|System: Xbox One|
|Dev: Turn 10 Studios|
|Pub: Microsoft Studios|
|Release: September 15, 2015|
|Screen Resolution: 480p-1080i||Content is generally suitable for all ages. May contain minimal cartoon, fantasy or mild violence and/or infrequent use of mild language.|
by Sean Engemann
When Forza Motorsport 5 released alongside the Xbox One, there was no denying its beauty. A bona fide racing simulation, it was the best showcase of the new console's graphical prowess. However, looking past the gleaming facade revealed a lacking amount of content. The car roster and track selection weren't even close to previous entries in the series, and the game was incredibly stingy with dishing out dough to purchase new vehicles. It's likely developer Turn 10 Studios was under time constraints to meet the system's launch date, and forced to trim down the features. Those criticisms are absent from Forza Motorsport 6. With time and resources at their disposal, they have loaded the package, complete with some interesting new options; enough to make you believe its predecessor never even existed.
To begin, the game foregoes a title screen, instead strapping you right into the cover car - the 2017 Ford GT, that is as sleek as it is powerful. With gorgeous Rio de Janeiro as your initial backdrop, the casual first race is more for enjoyment than a test of your driving capabilities. As are the next three qualifying races, which introduce you to some of the driving mechanics and adjustable gameplay elements.
Assists make a return, and are as convenient and lucrative as ever. Individual functions such as braking and steering can be aided by the AI, though this strips away a measure of freedom from the player. Lowering or removing Assists not only makes the ride more authentic and challenging, but adds to the amount of credits (the game's currency) earned at the end of the race. Turning the controls to full manual requires a steady hand and a skilled mind attuned to the subtle details of each course. Gauging your speed when approaching a tight turn or adjusting the tire pressure to provide suitable grip on the varied surfaces are just a couple of nuances required to finish in a top spot. However, there is a handy rewind feature that prompts on the screen whenever the slightest error is made, allowing you to adjust your approach without restarting the entire race.

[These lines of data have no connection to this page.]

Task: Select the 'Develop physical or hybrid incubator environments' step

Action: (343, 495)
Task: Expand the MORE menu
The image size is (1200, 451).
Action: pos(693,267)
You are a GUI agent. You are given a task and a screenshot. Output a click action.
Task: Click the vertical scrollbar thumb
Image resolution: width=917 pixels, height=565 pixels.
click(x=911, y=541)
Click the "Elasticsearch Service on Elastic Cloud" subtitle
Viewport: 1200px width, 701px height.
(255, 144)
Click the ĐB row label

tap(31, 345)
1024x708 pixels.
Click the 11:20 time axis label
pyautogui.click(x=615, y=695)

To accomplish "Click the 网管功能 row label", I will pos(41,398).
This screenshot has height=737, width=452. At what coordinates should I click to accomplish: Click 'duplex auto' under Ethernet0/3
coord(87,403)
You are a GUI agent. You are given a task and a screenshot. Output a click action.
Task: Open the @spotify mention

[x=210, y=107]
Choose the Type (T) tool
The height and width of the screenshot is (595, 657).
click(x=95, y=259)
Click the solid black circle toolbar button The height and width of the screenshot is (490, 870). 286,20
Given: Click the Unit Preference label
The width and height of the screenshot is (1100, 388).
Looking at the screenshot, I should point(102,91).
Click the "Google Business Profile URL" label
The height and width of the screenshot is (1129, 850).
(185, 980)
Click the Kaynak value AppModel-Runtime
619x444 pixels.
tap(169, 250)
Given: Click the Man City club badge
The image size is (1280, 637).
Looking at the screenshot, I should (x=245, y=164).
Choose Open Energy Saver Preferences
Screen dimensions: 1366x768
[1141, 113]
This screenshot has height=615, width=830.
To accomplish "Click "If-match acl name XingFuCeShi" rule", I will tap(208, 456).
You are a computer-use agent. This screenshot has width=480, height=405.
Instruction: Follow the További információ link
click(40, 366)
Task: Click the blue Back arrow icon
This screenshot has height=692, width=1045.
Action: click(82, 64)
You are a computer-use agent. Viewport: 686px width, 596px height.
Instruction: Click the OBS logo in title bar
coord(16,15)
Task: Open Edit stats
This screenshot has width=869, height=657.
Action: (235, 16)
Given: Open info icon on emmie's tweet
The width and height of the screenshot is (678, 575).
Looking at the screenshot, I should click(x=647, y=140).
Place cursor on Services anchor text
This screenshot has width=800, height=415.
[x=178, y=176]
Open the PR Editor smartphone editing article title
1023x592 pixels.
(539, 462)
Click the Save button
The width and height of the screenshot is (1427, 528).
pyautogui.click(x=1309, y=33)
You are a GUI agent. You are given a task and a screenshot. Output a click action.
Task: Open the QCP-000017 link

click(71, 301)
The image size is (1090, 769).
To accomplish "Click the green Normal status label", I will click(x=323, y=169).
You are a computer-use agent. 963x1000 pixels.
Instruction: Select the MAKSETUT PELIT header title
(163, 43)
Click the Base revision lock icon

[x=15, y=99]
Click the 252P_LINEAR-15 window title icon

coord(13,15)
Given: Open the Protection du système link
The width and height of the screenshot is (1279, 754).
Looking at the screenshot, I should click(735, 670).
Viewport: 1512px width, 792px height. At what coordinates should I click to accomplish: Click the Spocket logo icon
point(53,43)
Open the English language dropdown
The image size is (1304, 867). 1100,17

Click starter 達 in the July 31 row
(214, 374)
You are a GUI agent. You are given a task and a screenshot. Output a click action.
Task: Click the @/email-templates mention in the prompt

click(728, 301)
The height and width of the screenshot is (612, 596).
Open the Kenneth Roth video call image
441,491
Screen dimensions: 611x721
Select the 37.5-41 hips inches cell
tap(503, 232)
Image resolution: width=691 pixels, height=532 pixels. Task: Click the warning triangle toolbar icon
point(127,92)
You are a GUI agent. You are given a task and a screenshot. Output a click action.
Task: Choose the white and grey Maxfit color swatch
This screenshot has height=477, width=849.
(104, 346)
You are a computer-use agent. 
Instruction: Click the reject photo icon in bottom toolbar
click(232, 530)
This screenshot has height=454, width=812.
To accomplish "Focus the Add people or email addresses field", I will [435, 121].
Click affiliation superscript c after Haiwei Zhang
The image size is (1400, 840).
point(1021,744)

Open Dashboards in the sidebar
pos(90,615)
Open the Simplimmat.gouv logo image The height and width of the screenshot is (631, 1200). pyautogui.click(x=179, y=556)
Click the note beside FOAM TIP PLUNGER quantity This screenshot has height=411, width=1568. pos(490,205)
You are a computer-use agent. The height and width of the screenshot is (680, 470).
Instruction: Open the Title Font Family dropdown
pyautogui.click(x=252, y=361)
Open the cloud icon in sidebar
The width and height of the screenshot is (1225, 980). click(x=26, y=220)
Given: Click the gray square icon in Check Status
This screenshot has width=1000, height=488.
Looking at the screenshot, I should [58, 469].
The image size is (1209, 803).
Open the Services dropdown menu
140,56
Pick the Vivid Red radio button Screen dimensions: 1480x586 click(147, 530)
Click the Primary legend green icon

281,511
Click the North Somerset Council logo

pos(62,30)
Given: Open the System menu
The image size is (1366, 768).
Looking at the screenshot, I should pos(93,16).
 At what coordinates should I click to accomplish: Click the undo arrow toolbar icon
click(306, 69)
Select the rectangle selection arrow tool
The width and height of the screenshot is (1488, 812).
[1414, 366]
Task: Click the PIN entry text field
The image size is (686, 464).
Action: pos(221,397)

A couple of entertaining additions to Forza Motorsport 6 infuse the simulation with a few "arcadey" elements. Mods, which function like booster packs, offer a random assortment of single and unlimited use buffs, such as better starting position and improved grip. You could also turn over a Dare card and use it to add restrictions to the race, such as a locked camera with the Suggested Line turned off, with extra credits rewarded for completing the objective. Then there are the Prize Spins, awarded each time you gain a level. This random roulette yields various amounts of credits, Mod packs, as well as new vehicles to add to the garage. My second spin hit the jackpot and filled my account with a million credits, which I promptly splurged to purchase a few of my dream cars - the Ford GT cover car (which is surprisingly cheap), the 2008 Dodge Viper SRT10 ACR (my childhood favorite), and the 2012 Aston Martin Vanquish (though with a little more cash I would have preferred the 2010 Aston Martin One-77).
I immediately took my new cars for a close inspection in the Forzavista mode. Here you can get up close and personal with your vehicle, getting inches away from the rims, dashboard, headlights, pretty much every part, while listening to some fascinating history and notable tidbits about the car's maker. And unlike the limited selection viewable in Forza 5, every one of the 400+ vehicles can be given the white glove inspection this time around.
I could say that the graphics are absolutely stunning, but then again, so were the visuals in Forza 5, and that was two years ago. However, considering the pedigree the franchise has carried over, the depreciation value falls at a much lower degree. Every vehicle looks like it was waxed a hundred times over, and the sun reflecting perfectly over every inch is a testament to the authenticity given to every frame of animation. Forza Motorsport 6 pulls ahead of its predecessor in its stunning night races and flawlessly rendered rain. At night, fireworks fill the sky with color, headlights are given a reason to shine (literally), and tight corners can be hidden deceptively in the dark. But the real beauty and challenge comes in the form of a downpour. Despite gray skies withering the color palette, the rain hitting the windshield, camera lens, and terrain itself is so realistic, you'll feel the need to have an umbrella and galoshes nearby while playing. Puddles form and cause your vehicle to hydroplane, and grassy turf becomes a muddy mess that is difficult to escape from. The only slight criticism I can give to the visuals is that certain user-created liveries reveal jagged edges when racing using the hood cam.